Wednesday, October 18, 2006
Impeachment attempt
I hope this organization gets the signatures it needs!
http://www.impeachbush.org/site/DocServer/impeachbush_NYT_ver4.pdf?docID=141&JServSessionIdr007=hfa4q4zta2.app7b
If you believe in peace and freedom and haven't already signed it, please do.
Thank you.
--
Friday, October 13, 2006
What have they got to hide?
Apparently, the American Powers That Be do not like unilateral journalists. I understand that this is because, unlike embedded journalists, they have no control over where they go, what they find out and, more importantly, what they write.
One is forced to ask the question, was this independence-aversion in some way involved in the "unlawful killing," or as I prefer to call it, murder, of I.T.N. reporter, Terry Lloyd? Coroner Andrew Walker made it clear at the inquest that his death did not come about through negligence or foolhardiness.
I think there is a case to answer, yet, according to Paul McLaughlin of the N.U.J., the U.S. authorities not only failed to co-operate with the inquest but actually obstructed it, adding that, "they have not sent anyone to appear at the inquest and have shown complete contempt for the British legal system and it makes a mockery of the so-called 'special relationship.' "
Moreover, Major Kay Roberts, of the Royal Military Police, told the inquest that fifteen minutes of footage - including the moment of his death - appeared to be missing from a film of the incident which was supplied by the US military. Furthermore, it had not been handed over by the American authorities until some months after the incident.
Regarding the circumstances surrounding Terry Lloyd's death, as I understand it, he, two cameramen and an interpreter were effectively kidnapped by armed Iraqis shortly before encountering American tanks. He and his crew were caught in cross-fire and three of the four received survivable injuries. No blame attaches to the U.S. military for that as they were in a 'hot' situation.

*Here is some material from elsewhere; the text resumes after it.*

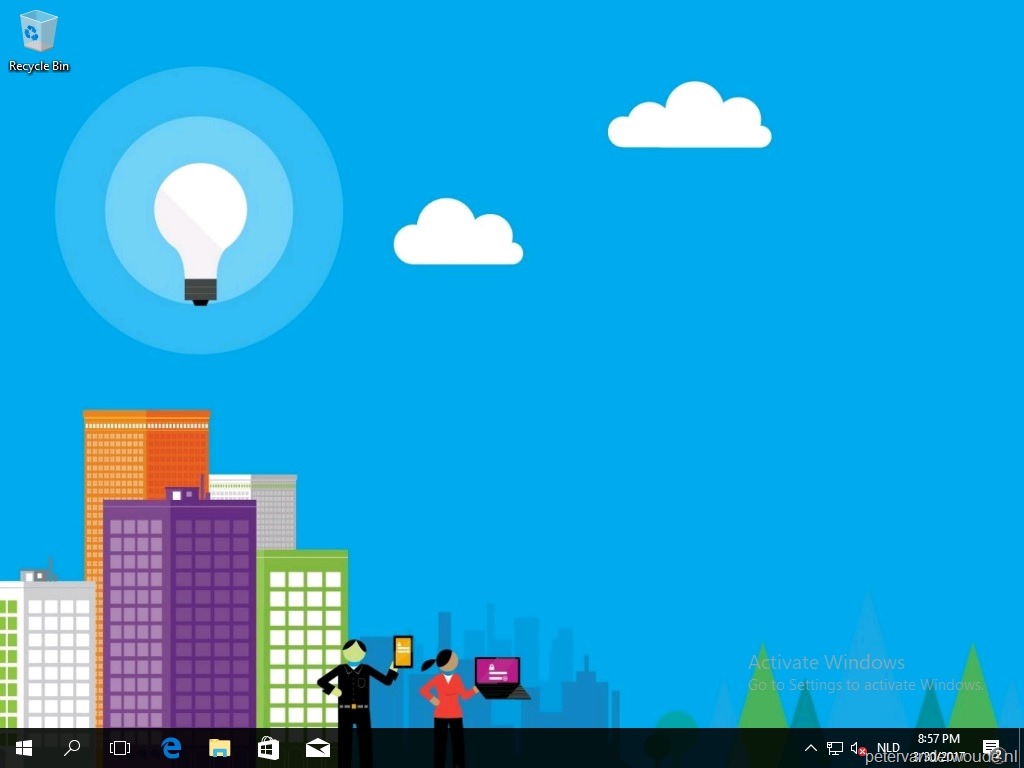
Task: Open Recycle Bin on the desktop
Action: tap(38, 32)
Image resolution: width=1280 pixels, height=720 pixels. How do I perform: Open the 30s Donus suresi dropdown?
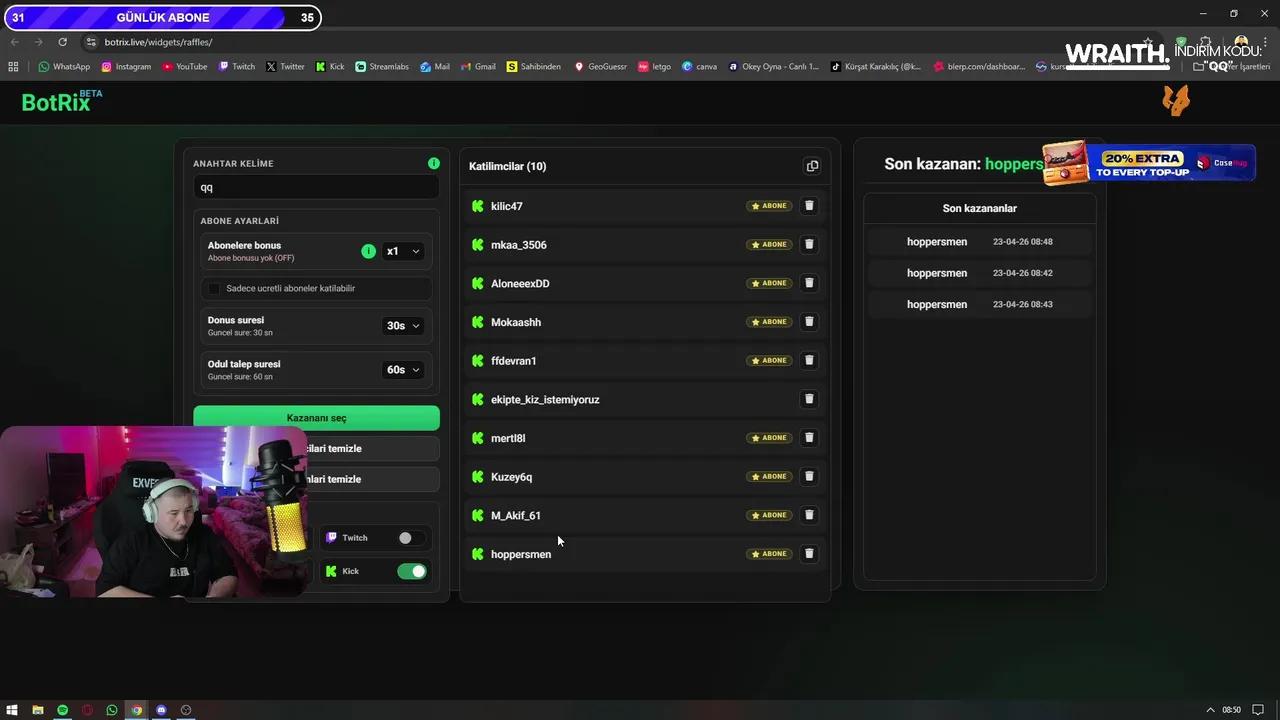pyautogui.click(x=402, y=325)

The injured crew members were then transferred to a makeshift ambulance. This was stationary while the injured were being transferred into it. Furthermore, it was facing away from the American forces and clearly presented no threat to them.
It was at this point that Terry Lloyd was fatally shot in the head by an American bullet. Evidence strongly suggests that whoever opened fire on Mr Lloyd did so with the intention of "killing him or causing really serious injury."
In response, an anonymous 'Pentagon spokesman' said that their own investigation into the incident had determined that U.S. forces had followed normal rules of engagement, saying that, "The Department of Defence has never deliberately targeted non-combatants, including journalists. We have always gone to extreme measures to avoid civilian casualties and collateral damage."
::cough::choke::splutter::wheeze::yeah right ! ! !
Was this a deliberate act to silence an independent reporter? I think we should be told.